→ What the task requires:
Return only the lines of the listing below that run from the line with "Click the blog.muffn.io muffin logo" through the line with "The image size is (1362, 373).", both ends included, exactly as written.

→ Data for processing:
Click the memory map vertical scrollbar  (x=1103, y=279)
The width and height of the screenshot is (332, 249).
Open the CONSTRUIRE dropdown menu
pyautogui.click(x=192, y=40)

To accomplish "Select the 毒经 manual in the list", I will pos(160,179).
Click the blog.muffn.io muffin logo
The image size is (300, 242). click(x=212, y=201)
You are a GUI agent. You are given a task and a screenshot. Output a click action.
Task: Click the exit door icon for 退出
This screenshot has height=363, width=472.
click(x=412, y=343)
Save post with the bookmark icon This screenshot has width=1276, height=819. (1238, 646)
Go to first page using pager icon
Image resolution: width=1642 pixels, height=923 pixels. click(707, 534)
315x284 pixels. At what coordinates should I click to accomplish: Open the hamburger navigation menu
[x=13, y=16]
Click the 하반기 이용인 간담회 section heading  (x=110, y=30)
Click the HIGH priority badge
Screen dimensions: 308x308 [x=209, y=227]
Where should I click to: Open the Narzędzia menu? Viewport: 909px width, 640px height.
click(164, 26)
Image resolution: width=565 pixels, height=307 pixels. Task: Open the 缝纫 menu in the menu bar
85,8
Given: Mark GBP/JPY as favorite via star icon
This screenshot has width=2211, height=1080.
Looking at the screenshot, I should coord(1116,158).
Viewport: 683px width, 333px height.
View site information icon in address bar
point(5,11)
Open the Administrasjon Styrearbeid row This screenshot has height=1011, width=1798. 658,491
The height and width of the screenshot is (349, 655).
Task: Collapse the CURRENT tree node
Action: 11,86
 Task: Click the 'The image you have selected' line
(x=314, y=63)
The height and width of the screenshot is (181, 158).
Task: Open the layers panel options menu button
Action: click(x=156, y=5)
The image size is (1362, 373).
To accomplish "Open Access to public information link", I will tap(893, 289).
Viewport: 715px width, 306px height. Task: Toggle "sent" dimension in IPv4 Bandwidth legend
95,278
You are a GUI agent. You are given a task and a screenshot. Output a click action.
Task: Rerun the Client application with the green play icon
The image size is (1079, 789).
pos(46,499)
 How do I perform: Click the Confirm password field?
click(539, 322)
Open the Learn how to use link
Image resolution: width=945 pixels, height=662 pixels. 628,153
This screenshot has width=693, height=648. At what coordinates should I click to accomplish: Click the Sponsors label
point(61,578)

→ Your response:
Click the blog.muffn.io muffin logo
The image size is (300, 242). click(x=212, y=201)
You are a GUI agent. You are given a task and a screenshot. Output a click action.
Task: Click the exit door icon for 退出
This screenshot has height=363, width=472.
click(x=412, y=343)
Save post with the bookmark icon This screenshot has width=1276, height=819. (1238, 646)
Go to first page using pager icon
Image resolution: width=1642 pixels, height=923 pixels. click(707, 534)
315x284 pixels. At what coordinates should I click to accomplish: Open the hamburger navigation menu
[x=13, y=16]
Click the 하반기 이용인 간담회 section heading  (x=110, y=30)
Click the HIGH priority badge
Screen dimensions: 308x308 [x=209, y=227]
Where should I click to: Open the Narzędzia menu? Viewport: 909px width, 640px height.
click(164, 26)
Image resolution: width=565 pixels, height=307 pixels. Task: Open the 缝纫 menu in the menu bar
85,8
Given: Mark GBP/JPY as favorite via star icon
This screenshot has width=2211, height=1080.
Looking at the screenshot, I should coord(1116,158).
Viewport: 683px width, 333px height.
View site information icon in address bar
point(5,11)
Open the Administrasjon Styrearbeid row This screenshot has height=1011, width=1798. 658,491
The height and width of the screenshot is (349, 655).
Task: Collapse the CURRENT tree node
Action: 11,86
 Task: Click the 'The image you have selected' line
(x=314, y=63)
The height and width of the screenshot is (181, 158).
Task: Open the layers panel options menu button
Action: click(x=156, y=5)
The image size is (1362, 373).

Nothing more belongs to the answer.